Pour Ibrahim Boïny Adiawiakoye, président de l’Alliance panafricaine pour la consolidation des idéaux d’Assimi Goïta (APCI-AG) et membre de la délégation spéciale de la mairie de Tombouctou, la création de l’AES relève avant tout d’une logique de survie étatique. « Confrontés à une crise sécuritaire existentielle, le Mali, le Burkina Faso et le Niger ont fait le choix de la défense collective afin d’éviter l’effondrement de leurs États », affirme-t-il, soulignant que la coopération est devenue une nécessité stratégique.
Il estime par ailleurs que « la constitution de l’AES en bloc renforce le poids diplomatique de ses membres ». « Parler d’une seule voix permet de rééquilibrer les relations internationales et de nouer des partenariats fondés sur des intérêts réciproques, plutôt que sur des rapports imposés », ajoute-t-il.
La question sécuritaire demeure au cœur du projet. Le Sahel reste en effet l’une des régions les plus exposées aux attaques terroristes, aux conflits armés et aux violences intercommunautaires. Pour y faire face, l’AES a mis en place des mécanismes de coopération militaire visant à coordonner les opérations et à renforcer l’efficacité des forces armées.
Aly Maïga, expert en gouvernance et en sécurité du Sahel, considère que l’architecture sécuritaire de l’AES marque une rupture avec les dispositifs précédents. « Contrairement à la CEMOC ou au G5 Sahel, l’AES est issue d’une volonté politique souveraine et repose principalement sur les ressources propres de ses États membres, ce qui lui confère une autonomie stratégique inédite », analyse-t-il.
Bien que récente, la force unifiée a, selon lui, déjà donné des signaux encourageants. « Des unités burkinabè, nigériennes et maliennes opèrent désormais de part et d’autre des frontières sous un commandement coordonné. La présence de soldats arborant les insignes de l’AES à Gao ou à Ménaka illustre cette nouvelle réalité sécuritaire », souligne l’expert.
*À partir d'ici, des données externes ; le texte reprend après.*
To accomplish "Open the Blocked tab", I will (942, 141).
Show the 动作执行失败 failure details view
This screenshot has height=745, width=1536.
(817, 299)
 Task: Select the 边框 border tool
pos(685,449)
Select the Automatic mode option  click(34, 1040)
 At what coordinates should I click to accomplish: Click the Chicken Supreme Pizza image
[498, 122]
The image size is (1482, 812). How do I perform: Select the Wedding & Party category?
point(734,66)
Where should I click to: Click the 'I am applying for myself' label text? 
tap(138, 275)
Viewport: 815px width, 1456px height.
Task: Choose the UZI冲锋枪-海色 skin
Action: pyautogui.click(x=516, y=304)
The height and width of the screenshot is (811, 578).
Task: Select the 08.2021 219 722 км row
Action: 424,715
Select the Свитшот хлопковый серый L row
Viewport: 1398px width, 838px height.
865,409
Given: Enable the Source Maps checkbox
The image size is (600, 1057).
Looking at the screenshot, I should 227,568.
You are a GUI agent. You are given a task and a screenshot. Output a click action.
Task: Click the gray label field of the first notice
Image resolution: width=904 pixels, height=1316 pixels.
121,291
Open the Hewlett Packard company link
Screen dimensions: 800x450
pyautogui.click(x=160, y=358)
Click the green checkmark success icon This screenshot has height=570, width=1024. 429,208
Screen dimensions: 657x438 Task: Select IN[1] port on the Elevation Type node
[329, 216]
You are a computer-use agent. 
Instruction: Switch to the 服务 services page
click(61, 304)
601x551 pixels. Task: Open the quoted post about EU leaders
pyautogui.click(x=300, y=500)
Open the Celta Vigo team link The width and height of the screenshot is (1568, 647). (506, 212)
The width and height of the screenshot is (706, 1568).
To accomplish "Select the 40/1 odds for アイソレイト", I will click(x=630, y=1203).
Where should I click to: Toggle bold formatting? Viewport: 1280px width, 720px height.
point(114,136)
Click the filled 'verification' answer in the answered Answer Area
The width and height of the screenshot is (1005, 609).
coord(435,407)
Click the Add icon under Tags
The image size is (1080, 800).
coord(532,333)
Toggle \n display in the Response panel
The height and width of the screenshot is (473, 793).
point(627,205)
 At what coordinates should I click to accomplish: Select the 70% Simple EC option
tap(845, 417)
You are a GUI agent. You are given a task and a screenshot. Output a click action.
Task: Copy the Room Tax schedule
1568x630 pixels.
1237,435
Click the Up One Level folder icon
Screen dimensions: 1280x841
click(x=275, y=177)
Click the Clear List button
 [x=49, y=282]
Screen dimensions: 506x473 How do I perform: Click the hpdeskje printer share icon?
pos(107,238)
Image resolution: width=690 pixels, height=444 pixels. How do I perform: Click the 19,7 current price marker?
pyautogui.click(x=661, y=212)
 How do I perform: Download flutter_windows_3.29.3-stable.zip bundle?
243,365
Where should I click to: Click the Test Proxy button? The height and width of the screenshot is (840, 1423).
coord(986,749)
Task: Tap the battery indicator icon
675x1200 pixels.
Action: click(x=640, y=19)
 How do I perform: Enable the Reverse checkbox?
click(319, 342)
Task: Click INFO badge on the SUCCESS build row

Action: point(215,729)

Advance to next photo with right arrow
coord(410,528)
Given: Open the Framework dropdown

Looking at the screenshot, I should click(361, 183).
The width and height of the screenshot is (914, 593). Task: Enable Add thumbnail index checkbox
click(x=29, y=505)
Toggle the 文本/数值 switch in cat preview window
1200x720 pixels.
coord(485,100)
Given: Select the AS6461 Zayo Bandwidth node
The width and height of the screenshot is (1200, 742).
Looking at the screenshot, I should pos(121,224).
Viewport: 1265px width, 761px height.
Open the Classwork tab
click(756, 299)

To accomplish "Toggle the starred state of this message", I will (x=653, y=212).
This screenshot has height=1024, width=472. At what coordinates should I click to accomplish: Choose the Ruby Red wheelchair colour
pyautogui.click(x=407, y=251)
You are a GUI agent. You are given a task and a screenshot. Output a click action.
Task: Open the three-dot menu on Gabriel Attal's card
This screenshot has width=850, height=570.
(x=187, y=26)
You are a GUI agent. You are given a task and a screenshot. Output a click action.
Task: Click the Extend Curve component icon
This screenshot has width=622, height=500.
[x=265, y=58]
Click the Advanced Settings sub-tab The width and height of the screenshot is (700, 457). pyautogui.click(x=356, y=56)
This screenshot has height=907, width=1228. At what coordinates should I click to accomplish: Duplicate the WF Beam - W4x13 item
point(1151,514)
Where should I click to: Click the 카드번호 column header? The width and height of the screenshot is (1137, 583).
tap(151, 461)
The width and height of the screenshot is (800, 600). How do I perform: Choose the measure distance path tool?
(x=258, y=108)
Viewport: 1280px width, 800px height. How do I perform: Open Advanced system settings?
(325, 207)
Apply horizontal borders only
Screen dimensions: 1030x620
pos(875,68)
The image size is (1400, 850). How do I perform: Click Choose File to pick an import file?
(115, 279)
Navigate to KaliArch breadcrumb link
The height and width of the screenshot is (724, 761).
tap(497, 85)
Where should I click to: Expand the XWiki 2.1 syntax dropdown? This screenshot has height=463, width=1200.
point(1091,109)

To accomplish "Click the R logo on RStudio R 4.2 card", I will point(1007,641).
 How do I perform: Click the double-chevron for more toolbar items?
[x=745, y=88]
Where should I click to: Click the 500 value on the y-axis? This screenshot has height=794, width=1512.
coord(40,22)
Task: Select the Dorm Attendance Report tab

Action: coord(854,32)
Sur le plan social, l’alliance suscite des attentes importantes. Pour Fati Amadou Aly, journaliste à la radio Voix de la Tapoa au Niger, l’AES représente un véritable espoir pour de nombreuses populations. « La solidarité affichée entre les trois pays est perçue comme un tournant majeur, porteur d’un avenir plus stable et plus solidaire », estime-t-elle.
Elle insiste également sur le rôle central de la société civile et des médias. « Leur mission d’information et de sensibilisation autour des objectifs et des actions de l’AES est essentielle pour renforcer l’appropriation populaire du projet et garantir la transparence », affirme-t-elle.
Un point de vue partagé par Martin Kaba, journaliste et correspondant de la WADR FM au Burkina Faso. Selon lui, une large frange des populations du Mali, du Burkina Faso et du Niger voit dans l’AES « un espoir de changement réel », nourri par « une aspiration profonde à plus d’autonomie et à une indépendance assumée vis-à-vis de l’Occident ». Il estime que les trois piliers de l’alliance sécurité, développement et diplomatie « peuvent répondre à ces attentes, à condition qu’ils soient effectivement traduits en actes ». Il rappelle que, bien avant la création de l’AES, « les mobilisations populaires anti-impérialistes et l’enthousiasme suscité par le départ des forces françaises traduisaient déjà cette volonté de rupture ».
À travers ses choix politiques, économiques et sécuritaires, l’Alliance des États du Sahel s’impose ainsi comme un acteur central dans la gestion des crises régionales. En misant sur la coopération, la souveraineté et la recherche de solutions durables, elle ambitionne de répondre aux défis de l’insécurité et de la pauvreté qui continuent de fragiliser le Sahel.